In my experience, the ‘hardware is cheap, programmers are expensive’ mantra really only applies to small, lightly used systems, where the fully loaded hardware cost is actually is trivial compared to the cost to put a programmer in a cube. Once the application is scaled to the point where adding a server or two no longer solves the scalability problem, or in cases where there are database, middleware or virtualization licenses involved, the cost to add hardware is not trivial. The relative importance of software optimization versus more hardware then shifts toward smart, optimized software, and the cheap hardware argument at Coding Horror quickly falls apart.

The comments at Coding Horror descended into the all too common ‘if I had a better monitoring I could write better code’ nonsense pretty quickly, which of course misses the point of the post. Some of the commenters got it right though:
“The initial cost of hardware (servers) is not the only cost, and - yes hardware is cheap, but is a drop in the proverbial bucket compared to the total cost of ownership” – JakeBrake
“Throwing more hardware at problems does not make them go away. It may delay them, but as an application scales either…you may get a combinatoric issue pop up outstripping you ability to add hardware…[or]…you just shift the problem to systems administration who have to pay to maintain the hardware. Someone pays either way.” – PJL
“Throwing hardware at a software problem has its place in smaller, locally hosted data facilities. When you're running in a hardened facility the leasing of space, power, etc. begins to hurt. One could argue the amount of time and labor necessary to design and implement a new server, along w/ the hardware costs, space, power -- and don't forget disk if you're running on a SAN (fibre channel disk isn't cheap!) -- can easily negate the time of a programmer to fix bad code.” – Jonathan Brown
The above comments correctly emphasize that the purchase price of a server is only a fraction of the cost of the server. A fully loaded server cost must include space, power, cooling, a replacement server every 3-4 years, system management, security, hardware and software maintenance costs and software licensing costs. And if the server needs a SAN attach, then fiber channel port costs can equal the server hardware costs. Some estimates (here and here) imply that the loaded power, space and cooling cost of a server can approximately equal the cost of the server.

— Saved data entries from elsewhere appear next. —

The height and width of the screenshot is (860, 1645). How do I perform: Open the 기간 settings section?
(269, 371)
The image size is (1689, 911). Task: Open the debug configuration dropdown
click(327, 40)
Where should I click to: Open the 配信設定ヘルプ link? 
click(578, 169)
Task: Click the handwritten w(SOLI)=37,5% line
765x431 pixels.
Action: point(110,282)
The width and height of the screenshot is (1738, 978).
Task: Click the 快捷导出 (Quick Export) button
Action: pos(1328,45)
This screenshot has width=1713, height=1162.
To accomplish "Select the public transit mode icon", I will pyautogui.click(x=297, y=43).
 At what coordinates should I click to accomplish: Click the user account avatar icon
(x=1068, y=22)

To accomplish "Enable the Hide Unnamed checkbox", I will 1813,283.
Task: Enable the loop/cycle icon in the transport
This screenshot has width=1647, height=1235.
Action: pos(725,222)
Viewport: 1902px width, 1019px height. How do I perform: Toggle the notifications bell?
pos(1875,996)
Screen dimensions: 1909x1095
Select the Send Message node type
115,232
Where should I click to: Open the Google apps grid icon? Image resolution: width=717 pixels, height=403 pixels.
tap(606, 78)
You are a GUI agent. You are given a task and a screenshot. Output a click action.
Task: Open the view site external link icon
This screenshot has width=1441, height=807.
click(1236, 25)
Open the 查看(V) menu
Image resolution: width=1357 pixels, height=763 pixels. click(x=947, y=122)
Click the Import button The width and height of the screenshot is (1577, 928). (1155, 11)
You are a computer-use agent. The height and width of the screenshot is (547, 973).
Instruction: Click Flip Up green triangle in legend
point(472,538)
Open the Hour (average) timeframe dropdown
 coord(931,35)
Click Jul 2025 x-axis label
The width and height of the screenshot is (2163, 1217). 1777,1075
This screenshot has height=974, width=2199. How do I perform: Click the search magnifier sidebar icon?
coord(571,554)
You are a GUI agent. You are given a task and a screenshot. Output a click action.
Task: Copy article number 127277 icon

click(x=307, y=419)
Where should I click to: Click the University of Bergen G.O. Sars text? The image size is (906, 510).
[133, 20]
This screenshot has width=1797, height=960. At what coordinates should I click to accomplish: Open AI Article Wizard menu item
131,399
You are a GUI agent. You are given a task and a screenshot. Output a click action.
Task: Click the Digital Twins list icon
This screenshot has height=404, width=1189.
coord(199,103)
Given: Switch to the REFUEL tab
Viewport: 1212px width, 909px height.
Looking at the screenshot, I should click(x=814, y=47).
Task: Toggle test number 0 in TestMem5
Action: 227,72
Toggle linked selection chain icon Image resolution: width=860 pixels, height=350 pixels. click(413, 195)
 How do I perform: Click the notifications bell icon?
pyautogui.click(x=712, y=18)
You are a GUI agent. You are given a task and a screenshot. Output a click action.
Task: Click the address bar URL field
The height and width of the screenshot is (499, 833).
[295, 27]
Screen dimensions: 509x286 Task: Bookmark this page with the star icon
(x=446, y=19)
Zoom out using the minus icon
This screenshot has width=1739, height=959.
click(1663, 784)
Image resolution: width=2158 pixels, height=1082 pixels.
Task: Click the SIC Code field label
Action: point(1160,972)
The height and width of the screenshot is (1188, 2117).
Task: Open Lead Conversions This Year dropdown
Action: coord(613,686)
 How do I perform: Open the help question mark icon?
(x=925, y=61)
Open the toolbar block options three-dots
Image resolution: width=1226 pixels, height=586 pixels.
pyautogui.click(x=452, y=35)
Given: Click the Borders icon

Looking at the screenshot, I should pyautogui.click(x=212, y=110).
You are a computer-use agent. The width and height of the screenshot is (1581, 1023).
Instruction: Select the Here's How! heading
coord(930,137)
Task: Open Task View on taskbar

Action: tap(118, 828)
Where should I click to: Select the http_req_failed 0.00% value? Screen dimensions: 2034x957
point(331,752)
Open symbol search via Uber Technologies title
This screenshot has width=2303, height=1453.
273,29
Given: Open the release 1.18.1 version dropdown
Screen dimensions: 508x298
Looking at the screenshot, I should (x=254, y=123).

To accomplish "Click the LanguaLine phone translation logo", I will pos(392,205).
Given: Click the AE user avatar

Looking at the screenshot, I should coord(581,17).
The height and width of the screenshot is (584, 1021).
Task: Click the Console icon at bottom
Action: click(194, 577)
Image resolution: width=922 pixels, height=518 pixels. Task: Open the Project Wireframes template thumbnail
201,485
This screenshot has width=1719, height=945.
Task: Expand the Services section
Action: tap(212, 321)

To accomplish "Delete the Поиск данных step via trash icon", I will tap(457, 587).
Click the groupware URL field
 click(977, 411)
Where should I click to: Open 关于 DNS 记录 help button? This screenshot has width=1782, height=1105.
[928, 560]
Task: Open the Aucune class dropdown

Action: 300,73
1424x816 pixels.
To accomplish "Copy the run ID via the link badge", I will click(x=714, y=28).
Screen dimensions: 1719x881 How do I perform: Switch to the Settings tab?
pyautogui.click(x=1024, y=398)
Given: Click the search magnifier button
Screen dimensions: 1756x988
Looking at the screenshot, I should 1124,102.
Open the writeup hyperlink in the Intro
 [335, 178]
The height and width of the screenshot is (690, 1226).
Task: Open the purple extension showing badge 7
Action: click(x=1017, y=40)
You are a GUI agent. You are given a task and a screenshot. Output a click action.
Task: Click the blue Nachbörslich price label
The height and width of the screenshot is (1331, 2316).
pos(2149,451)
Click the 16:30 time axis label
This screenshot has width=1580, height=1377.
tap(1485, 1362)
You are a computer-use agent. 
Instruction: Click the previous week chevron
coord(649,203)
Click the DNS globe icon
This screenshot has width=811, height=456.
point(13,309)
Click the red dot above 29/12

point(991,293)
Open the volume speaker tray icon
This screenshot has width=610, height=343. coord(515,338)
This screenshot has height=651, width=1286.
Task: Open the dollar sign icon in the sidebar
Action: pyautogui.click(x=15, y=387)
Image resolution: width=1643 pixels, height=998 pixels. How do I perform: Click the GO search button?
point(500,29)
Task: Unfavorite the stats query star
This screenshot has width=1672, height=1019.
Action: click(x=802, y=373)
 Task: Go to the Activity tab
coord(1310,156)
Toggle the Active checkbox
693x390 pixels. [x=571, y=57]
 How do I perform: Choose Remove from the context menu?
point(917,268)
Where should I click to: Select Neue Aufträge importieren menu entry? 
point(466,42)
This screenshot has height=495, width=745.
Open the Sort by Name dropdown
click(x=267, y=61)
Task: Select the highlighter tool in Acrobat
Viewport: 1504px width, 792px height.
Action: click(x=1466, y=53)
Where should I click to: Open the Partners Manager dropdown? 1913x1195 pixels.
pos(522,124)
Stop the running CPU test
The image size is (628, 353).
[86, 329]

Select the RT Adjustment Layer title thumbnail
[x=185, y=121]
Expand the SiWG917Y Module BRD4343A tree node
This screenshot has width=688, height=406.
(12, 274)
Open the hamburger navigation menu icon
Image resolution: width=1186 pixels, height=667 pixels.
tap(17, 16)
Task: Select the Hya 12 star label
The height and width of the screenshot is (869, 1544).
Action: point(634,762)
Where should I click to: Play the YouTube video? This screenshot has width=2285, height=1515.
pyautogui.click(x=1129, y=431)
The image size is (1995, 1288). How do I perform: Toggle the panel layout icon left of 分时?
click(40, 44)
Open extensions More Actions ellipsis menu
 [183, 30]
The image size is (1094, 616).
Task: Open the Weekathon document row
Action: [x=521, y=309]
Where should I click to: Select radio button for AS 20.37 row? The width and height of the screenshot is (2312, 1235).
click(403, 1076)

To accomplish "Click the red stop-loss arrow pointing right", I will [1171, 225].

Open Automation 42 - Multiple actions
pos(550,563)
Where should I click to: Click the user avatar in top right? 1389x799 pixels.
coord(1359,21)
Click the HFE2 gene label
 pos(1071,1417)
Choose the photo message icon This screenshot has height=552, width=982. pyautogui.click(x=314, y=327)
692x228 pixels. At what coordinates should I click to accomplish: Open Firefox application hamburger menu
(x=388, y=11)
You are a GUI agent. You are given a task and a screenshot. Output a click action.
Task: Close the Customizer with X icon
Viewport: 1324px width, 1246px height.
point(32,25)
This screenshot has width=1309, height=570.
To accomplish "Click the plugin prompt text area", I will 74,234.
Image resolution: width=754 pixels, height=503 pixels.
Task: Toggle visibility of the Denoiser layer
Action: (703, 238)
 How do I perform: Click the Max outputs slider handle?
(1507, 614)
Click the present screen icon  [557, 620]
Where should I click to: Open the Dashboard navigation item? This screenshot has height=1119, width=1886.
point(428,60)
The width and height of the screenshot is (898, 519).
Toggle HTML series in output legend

Fortunately the hardware-is-cheap argument was promptly retorted with a well written post by David Berk:
“To add linear capacity improvements the organization starts to pay exponential costs. Compare this with exponential capacity improvements with linear programming optimization costs.”
In other words, time spent optimizing code pays back cost saving dividends continuously over the life of the application, with little or no additional ongoing costs. Money spent on hardware that only compensates for poorly written code costs money every day, and as the application grows, that cost rises exponentially.

That’s basically where we are at with a couple of our applications. They are at the the size/scale where doubling the hardware and associated maintenance, power, cooling, database licenses will cost more than a small team of developers, and because of the inherent limits of scalability in the design of these applications, the large outlay in capitol will at best result in minor capacity/scalability/performance improvements.

Adding on the David Berk’s response, I’d add that one should consider greenhouse gases (a ton or two per server per year!), database licensing costs (the list price for one CPU’s worth of Oracle Enterprise plus Oracle RAC is close to the cost of a programmer’s salary).

Another way of looking at this is well written, properly optimized software pays itself back in hardware, datacenter, cooling and system manager cost in a broad range of scenarios, the exception being the small, lightly used applications. For those – throw hardware at the problem and hope it goes away.